Task
Could you reproduce every entry that follows, exactly as shown?

Materials provided: Begin

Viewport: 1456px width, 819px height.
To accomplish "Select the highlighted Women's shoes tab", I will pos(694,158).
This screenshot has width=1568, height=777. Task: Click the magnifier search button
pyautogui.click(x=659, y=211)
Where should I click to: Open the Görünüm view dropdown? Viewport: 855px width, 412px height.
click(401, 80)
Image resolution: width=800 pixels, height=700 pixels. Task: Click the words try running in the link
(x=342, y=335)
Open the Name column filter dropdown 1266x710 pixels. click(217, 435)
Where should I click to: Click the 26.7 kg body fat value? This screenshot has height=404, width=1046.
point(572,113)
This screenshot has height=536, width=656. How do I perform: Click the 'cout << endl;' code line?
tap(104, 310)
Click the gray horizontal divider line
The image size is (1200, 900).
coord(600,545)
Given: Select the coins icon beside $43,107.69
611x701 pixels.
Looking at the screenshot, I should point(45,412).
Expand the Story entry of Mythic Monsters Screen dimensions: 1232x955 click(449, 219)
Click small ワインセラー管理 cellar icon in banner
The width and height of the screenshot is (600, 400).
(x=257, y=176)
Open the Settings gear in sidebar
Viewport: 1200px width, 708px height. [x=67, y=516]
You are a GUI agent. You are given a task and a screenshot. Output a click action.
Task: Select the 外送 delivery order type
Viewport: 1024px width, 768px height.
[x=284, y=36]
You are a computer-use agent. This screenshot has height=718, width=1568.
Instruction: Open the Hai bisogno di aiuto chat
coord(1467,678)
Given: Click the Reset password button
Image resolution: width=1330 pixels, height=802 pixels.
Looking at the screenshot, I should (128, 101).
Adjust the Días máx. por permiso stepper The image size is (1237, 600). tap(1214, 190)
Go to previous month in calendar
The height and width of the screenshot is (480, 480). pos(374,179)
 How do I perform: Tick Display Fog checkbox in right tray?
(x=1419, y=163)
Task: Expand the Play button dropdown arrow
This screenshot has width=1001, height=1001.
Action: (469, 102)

Materials provided: End

Expected answer
Viewport: 1456px width, 819px height.
To accomplish "Select the highlighted Women's shoes tab", I will pos(694,158).
This screenshot has width=1568, height=777. Task: Click the magnifier search button
pyautogui.click(x=659, y=211)
Where should I click to: Open the Görünüm view dropdown? Viewport: 855px width, 412px height.
click(401, 80)
Image resolution: width=800 pixels, height=700 pixels. Task: Click the words try running in the link
(x=342, y=335)
Open the Name column filter dropdown 1266x710 pixels. click(217, 435)
Where should I click to: Click the 26.7 kg body fat value? This screenshot has height=404, width=1046.
point(572,113)
This screenshot has height=536, width=656. How do I perform: Click the 'cout << endl;' code line?
tap(104, 310)
Click the gray horizontal divider line
The image size is (1200, 900).
coord(600,545)
Given: Select the coins icon beside $43,107.69
611x701 pixels.
Looking at the screenshot, I should point(45,412).
Expand the Story entry of Mythic Monsters Screen dimensions: 1232x955 click(449, 219)
Click small ワインセラー管理 cellar icon in banner
The width and height of the screenshot is (600, 400).
(x=257, y=176)
Open the Settings gear in sidebar
Viewport: 1200px width, 708px height. [x=67, y=516]
You are a GUI agent. You are given a task and a screenshot. Output a click action.
Task: Select the 外送 delivery order type
Viewport: 1024px width, 768px height.
[x=284, y=36]
You are a computer-use agent. This screenshot has height=718, width=1568.
Instruction: Open the Hai bisogno di aiuto chat
coord(1467,678)
Given: Click the Reset password button
Image resolution: width=1330 pixels, height=802 pixels.
Looking at the screenshot, I should (128, 101).
Adjust the Días máx. por permiso stepper The image size is (1237, 600). tap(1214, 190)
Go to previous month in calendar
The height and width of the screenshot is (480, 480). pos(374,179)
 How do I perform: Tick Display Fog checkbox in right tray?
(x=1419, y=163)
Task: Expand the Play button dropdown arrow
This screenshot has width=1001, height=1001.
Action: (469, 102)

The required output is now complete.